▶ _Exercise directions_: Rewrite the lines from the one containing "This screenshot has height=529, width=1023." through the one containing "The width and", replacing "chevron" with "arrow" and changing nothing else. Leave the pictures out of your answer.

▶ _Excerpted data_:
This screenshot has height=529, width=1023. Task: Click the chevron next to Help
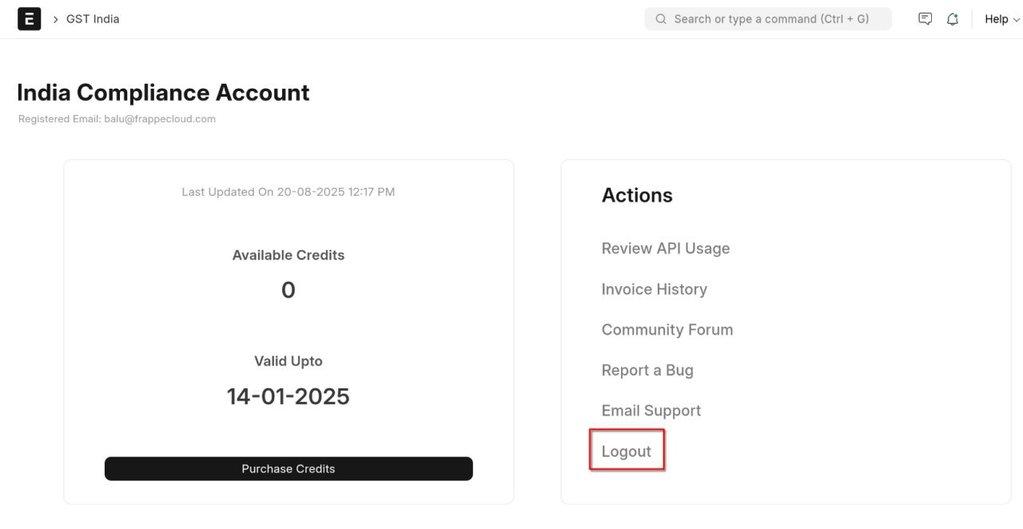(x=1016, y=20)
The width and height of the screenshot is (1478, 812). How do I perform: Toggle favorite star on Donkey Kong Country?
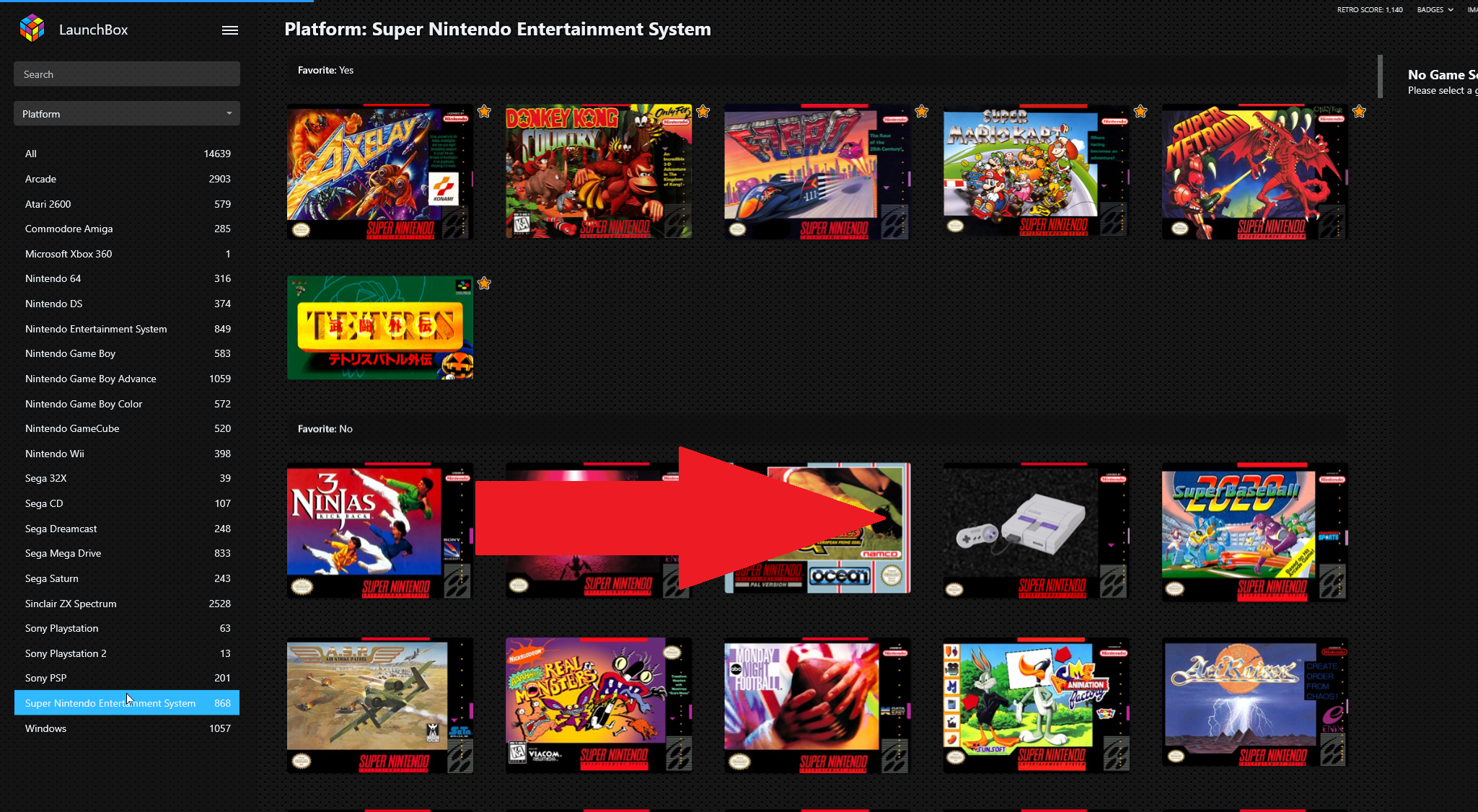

* * *

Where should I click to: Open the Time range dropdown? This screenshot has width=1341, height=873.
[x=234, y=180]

▶ _Response_:
This screenshot has height=529, width=1023. Task: Click the arrow next to Help
(x=1016, y=20)
The width and height of the screenshot is (1478, 812). How do I perform: Toggle favorite star on Donkey Kong Country?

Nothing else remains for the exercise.